ENTERPRISING Witchford couple Pat and John Hook are forging links between east and west, setting up a library in one of the poorest parts of China with the help of friends and family back home. LESLEY Innes found out more about their work and their lives

ENTERPRISING Witchford couple Pat and John Hook are forging links between east and west, setting up a library in one of the poorest parts of China with the help of friends and family back home.

LESLEY Innes found out more about their work and their lives spent globetrotting to help others.

PAT and John Hook have spent most of their working lives overseas.

Almost two years ago they waved goodbye to their daughter and her young family in Ely and set off for their latest adventure to one of the poorest provinces in China.

Their mission is to set up a library and teaching resource for students at a school in Tianshui, an area rarely visited by foreigners.

Second-hand books have been contributed from family and friends and donated by Ely library and shipping costs paid for with donations from Ely store, Wilkinsons, and the Isle of Ely Lions Club.

* _Problems to solve_
**1)** In the article about the Hooks' library project in China, where is the school whose students the library will serve?
**2)** Carry on writing the article about the Hooks' library project in China, starting right after its last sentence.
The rows after this point aren't needed for this work.

(Source records)
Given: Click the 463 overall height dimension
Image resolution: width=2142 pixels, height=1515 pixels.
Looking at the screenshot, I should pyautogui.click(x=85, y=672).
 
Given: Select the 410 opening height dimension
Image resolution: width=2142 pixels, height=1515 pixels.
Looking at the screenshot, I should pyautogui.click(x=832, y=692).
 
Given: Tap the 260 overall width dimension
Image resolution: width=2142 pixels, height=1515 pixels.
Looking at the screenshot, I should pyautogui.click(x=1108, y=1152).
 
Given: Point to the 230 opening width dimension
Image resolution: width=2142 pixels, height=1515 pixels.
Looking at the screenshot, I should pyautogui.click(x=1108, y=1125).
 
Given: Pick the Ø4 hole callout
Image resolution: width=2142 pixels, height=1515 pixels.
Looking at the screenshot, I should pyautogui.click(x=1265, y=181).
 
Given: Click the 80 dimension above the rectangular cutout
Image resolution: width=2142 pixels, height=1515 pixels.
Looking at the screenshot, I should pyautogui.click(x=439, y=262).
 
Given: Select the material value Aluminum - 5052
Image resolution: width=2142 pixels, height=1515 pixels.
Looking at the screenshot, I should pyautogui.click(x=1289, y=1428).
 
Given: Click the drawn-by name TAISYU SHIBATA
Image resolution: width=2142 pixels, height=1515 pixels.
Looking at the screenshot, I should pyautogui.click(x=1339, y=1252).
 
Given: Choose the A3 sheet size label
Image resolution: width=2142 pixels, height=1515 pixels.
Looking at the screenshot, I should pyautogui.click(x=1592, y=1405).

* _Response list_
**1)** Tianshui

**2)**
Now 350 students use the library and five act as librarians, running a simple borrowing system using home-made cards and tickets.

"They are a great help to us," said Pat. "They are very enthusiastic and are also gaining much valuable experience in taking responsibility for the running of this new student facility. Our little library has proved to be extremely popular.

"It is always very satisfying to see the students in the library. Although it is still very small it is always busy and the students obviously enjoy both the books and the experience of using and running the centre."

Pat, a teacher, and John, a forester, are employed by the school but work through Voluntary Services Overseas.

The charity places teaching volunteers in the poorer provinces of China to train teachers who come from the small villages and will eventually return to teach in rural areas.

"One of the great things about China, apart from the food, is - the people," added Pat.

"This may be partly because foreigners are pretty rare in this neck of the woods, so we do have a novelty value, and when we walk through town, people often come up and say 'hello', just to be friendly.

"For most of our students we are their first contact with westerners, and they are very curious about western life. They are also invariably polite and well-behaved, although they certainly don't lack spirit.

"Even when travelling around China, we have had perfect strangers come up to us and go out of their way to be helpful to a couple of foreigners.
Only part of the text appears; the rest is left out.